Given passage below:

Sealed within eggshell how can chicks prepare for the world into which they are about to hatch with no obvious direct communication channel across the shell. Adult zebra finches produce distinctive high-pitched warning songs – known as 'heat calls' – when panting during a heat wave and experiencing the calls can leave developing chicks better prepared to cope with heat after hatching. But no one knew whether the rapidly repeating warning songs can directly change the chicks' brains. Julia George (Clemson University, USA) and colleagues report in Journal of Experimental Biology that experiencing heat warning calls when still in the egg alters the activity of genes involved in the blood-brain barrier in a region of the chick's brain – the hypothalamus – that controls how the body responds to overheating, preparing the tiny developing birds for hot conditions when they hatch.
To find out how the zebra finch warning songs change developing chick brains, Mylene Mariette – then at Deakin University, Australia – played recordings of heat calls to developing zebra finch embryos, as though the parents were chattering to them, during the last few days before the chick was due to hatch.

End of Given passage.

• **Task objective**:
Please summarize the passage on zebra finch heat calls in two sentences. The items that come next play no part here and can be ignored.

Records supplied below:

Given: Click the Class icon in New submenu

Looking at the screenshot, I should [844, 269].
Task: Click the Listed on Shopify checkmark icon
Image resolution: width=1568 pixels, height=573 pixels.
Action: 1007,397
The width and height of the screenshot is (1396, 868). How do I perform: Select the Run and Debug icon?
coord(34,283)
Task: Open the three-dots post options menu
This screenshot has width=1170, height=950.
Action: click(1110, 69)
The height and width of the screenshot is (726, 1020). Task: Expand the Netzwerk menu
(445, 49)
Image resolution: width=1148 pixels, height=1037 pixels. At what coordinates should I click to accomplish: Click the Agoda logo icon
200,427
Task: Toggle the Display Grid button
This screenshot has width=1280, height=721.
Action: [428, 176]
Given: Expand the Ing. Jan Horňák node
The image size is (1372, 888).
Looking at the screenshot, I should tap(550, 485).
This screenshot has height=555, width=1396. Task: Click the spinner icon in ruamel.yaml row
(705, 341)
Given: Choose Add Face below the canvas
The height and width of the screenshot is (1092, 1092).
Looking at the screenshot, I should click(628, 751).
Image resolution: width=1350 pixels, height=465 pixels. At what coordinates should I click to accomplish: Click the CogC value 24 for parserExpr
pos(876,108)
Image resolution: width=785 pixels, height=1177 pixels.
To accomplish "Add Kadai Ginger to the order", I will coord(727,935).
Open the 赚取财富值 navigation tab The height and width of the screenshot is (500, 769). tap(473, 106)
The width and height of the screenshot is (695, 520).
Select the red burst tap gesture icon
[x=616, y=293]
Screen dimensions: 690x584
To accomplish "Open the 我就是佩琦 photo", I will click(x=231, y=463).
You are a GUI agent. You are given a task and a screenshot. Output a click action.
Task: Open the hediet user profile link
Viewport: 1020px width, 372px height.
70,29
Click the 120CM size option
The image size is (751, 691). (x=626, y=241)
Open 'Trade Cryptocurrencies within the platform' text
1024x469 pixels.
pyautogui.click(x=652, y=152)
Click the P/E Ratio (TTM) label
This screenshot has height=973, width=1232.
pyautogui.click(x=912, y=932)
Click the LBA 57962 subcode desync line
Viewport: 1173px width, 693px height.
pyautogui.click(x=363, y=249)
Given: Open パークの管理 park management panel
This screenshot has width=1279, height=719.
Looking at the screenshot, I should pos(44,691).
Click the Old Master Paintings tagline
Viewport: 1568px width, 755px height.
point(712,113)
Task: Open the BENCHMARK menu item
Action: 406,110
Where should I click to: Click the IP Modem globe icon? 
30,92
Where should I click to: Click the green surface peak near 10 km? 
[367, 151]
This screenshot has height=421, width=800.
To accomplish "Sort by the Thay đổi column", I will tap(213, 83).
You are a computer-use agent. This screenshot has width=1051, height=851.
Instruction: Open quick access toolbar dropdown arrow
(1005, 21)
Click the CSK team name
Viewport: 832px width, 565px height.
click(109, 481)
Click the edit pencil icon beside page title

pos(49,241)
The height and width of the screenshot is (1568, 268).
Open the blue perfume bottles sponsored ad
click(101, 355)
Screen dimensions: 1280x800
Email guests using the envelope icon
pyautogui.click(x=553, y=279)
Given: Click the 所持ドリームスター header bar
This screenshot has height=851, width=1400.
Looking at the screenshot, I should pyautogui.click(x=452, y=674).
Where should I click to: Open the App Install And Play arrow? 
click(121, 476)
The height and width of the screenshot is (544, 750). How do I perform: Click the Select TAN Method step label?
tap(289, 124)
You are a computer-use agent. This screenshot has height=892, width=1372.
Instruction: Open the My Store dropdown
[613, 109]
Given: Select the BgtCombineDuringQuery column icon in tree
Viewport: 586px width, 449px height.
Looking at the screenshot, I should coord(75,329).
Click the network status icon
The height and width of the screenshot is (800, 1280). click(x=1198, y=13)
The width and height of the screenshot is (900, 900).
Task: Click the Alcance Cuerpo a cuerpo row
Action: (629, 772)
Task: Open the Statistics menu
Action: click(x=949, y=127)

End of Records supplied.

• **Task response**:
Adult zebra finches produce distinctive high-pitched "heat calls" when panting during a heat wave, and hearing these calls in the egg can leave chicks better prepared to cope with heat after hatching. Julia George and colleagues report that hearing the calls before hatching alters the activity of blood-brain barrier genes in the chick's hypothalamus, the brain region that controls how the body responds to overheating.